Construction vs conversion in Julia
Introduction
In the recent 0.22.6 release of the DataFrames.jl package we have
deprecated a bunch of convert
methods for objects defined in it.
In this post I want to comment on when convert
is used and when it is
appropriate to define a convert
method for custom types.
The history
DataFrames.jl is an old package, with its 0.0.0 release made on Feb 14, 2013.
During this time the Julia language has evolved. Even in Julia 0.6 convert
method was a default fallback for construction as you can see here:
However, in some cases you could consider adding methods to
Base.convert
instead of defining a constructor, because Julia falls back to callingconvert()
if no matching constructor is found. For example, if no constructorT(args...) = ...
existsBase.convert(::Type{T}, args...) = ...
is called.
This is a past of pre-1.0 Julia design (if you are interested in some more
history you can start with this issue). The things have changed now,
but until DataFrames.jl 0.22.6 release we had some convert methods that were
inspired by this rule, and we even had constructors that fell back to convert
explicitly.
So what is the current rule for using convert
?
The present
Fortunately, as of Julia 1.6 the manual is quite clear that
convert
should be only defined in cases when it is safe to perform a
conversion even when the user does not ask for it explicitly. Before we move
forward let us see it in action:
julia> struct Example
a::Int
b::Complex{Int}
end
julia> Example(1.0, 1.0)
Example(1, 1 + 0im)
You can see that 1.0
(of type Float64
) got implicitly converted to 1
(of
type Int
). Similarly 1.0
got converted to 1 + 0im
(Complex{Int}
).
These conversions are performed implicitly to ensure programmer convenience.

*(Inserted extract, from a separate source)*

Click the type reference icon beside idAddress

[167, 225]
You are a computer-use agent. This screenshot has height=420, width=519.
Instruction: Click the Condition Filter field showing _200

However, the following fails:
julia> example(a::Int, b::Complex{Int}) = (a, b)
example (generic function with 1 method)
julia> example(1.0, 1.0)
ERROR: MethodError: no method matching example(::Float64, ::Float64)
So when does the implicit conversion happen? Again the manual explains it here:
- Assigning to an array converts to the array’s element type.
- Assigning to a field of an object converts to the declared type of the field.
- Constructing an object with
new
converts to the object’s declared field types.- Assigning to a variable with a declared type (e.g.
local x::T
) converts to that type.- A function with a declared return type converts its return value to that type.
- Passing a value to
ccall
converts it to the corresponding argument type.
So a short, simplifying, rule is that the conversion happens when you want to make an assignment to a value that has a pre-specified type.
Let us see it at work:
julia> d1 = Set{Int}()
Set{Int64}()
julia> push!(d1, 1.0)
Set{Int64} with 1 element:
1
julia> d2 = BitSet()
BitSet([])
julia> push!(d2, 1.0)
ERROR: MethodError: no method matching push!(::BitSet, ::Float64)
You can push 1.0
to Set{Int}
, because its push!
method makes no
restriction on the type of value that is pushed to the Set{Int}
. Then,
internally, Set{Int}
converts the passed value to Int
before storing it. You
can make sure that this happens by writing:
julia> push!(d1, "a")
ERROR: MethodError: Cannot `convert` an object of type String to an object of type Int64
Closest candidates are:
convert(::Type{T}, ::Ptr) where T<:Integer at pointer.jl:23
convert(::Type{T}, ::T) where T<:Number at number.jl:6
convert(::Type{T}, ::Number) where T<:Number at number.jl:7
...
Stacktrace:
[1] setindex!(h::Dict{Int64, Nothing}, v0::Nothing, key0::String)
@ Base ./dict.jl:374
[2] push!(s::Set{Int64}, x::String)
@ Base ./set.jl:57
[3] top-level scope
@ REPL[32]:1
and if you check the setindex!
implementation you will see the conversion:
function setindex!(h::Dict{K,V}, v0, key0) where V where K
key = convert(K, key0)
if !isequal(key, key0)
throw(ArgumentError("$(limitrepr(key0)) is not a valid key for type $K"))
end
setindex!(h, v0, key)
end
So why you are not allowed to push!
a float to a BitSet
? The reason is that
its push!
method is defined more restrictively like this:
@inline push!(s::BitSet, n::Integer) = _setint!(s, _check_bitset_bounds(n), true)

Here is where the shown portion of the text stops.